PromptSplit: Revealing Prompt-Level Disagreement in Generative Models
Mehdi Lotfian, Mohammad Jalali, Farzan Farnia
TL;DR
PromptSplit frames prompt-conditioned model comparison as a joint prompt–output spectral problem, constructing tensor-product embeddings and a joint kernel covariance difference $\widehat{\Lambda}_{X,Y|T}=\widehat{C}_{T\otimes X}-\eta\widehat{C}_{T\otimes Y}$ to reveal prompt-dependent disagreements. It introduces a scalable random-projection approach with complexity $\mathcal{O}((m+n)r^2+r^3)$ and proves an $O(1/r^2)$ bound on eigenspace deviation, enabling efficient analysis on large datasets. The method is validated on synthetic controls, text-to-image pipelines (e.g., SDXL, PixArt-$\Sigma$, Kandinsky), and LLMs (NQ-Open), uncovering interpretable prompt clusters where outputs diverge in style, content, or alignment. PromptSplit also demonstrates practical utility by guiding diffusion-model distribution matching and providing prompt-level disagreement maps that complement aggregate fidelity metrics. Overall, the work offers a principled, scalable toolkit for diagnosing where and how prompt-conditioned generative models disagree, with broad applicability across vision and language modalities.
Abstract
Prompt-guided generative AI models have rapidly expanded across vision and language domains, producing realistic and diverse outputs from textual inputs. The growing variety of such models, trained with different data and architectures, calls for principled methods to identify which types of prompts lead to distinct model behaviors. In this work, we propose PromptSplit, a kernel-based framework for detecting and analyzing prompt-dependent disagreement between generative models. For each compared model pair, PromptSplit constructs a joint prompt--output representation by forming tensor-product embeddings of the prompt and image (or text) features, and then computes the corresponding kernel covariance matrix. We utilize the eigenspace of the weighted difference between these matrices to identify the main directions of behavioral difference across prompts.
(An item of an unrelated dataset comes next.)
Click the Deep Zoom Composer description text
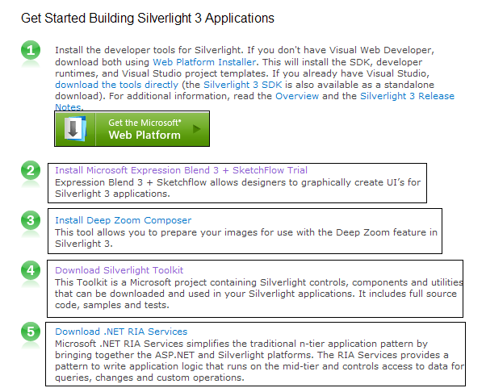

To ensure scalability, we employ a random-projection approximation that reduces computational complexity to $O(nr^2 + r^3)$ for projection dimension $r$. We further provide a theoretical analysis showing that this approximation yields an eigenstructure estimate whose expected deviation from the full-dimensional result is bounded by $O(1/r^2)$. Experiments across text-to-image, text-to-text, and image-captioning settings demonstrate that PromptSplit accurately detects ground-truth behavioral differences and isolates the prompts responsible, offering an interpretable tool for detecting where generative models disagree.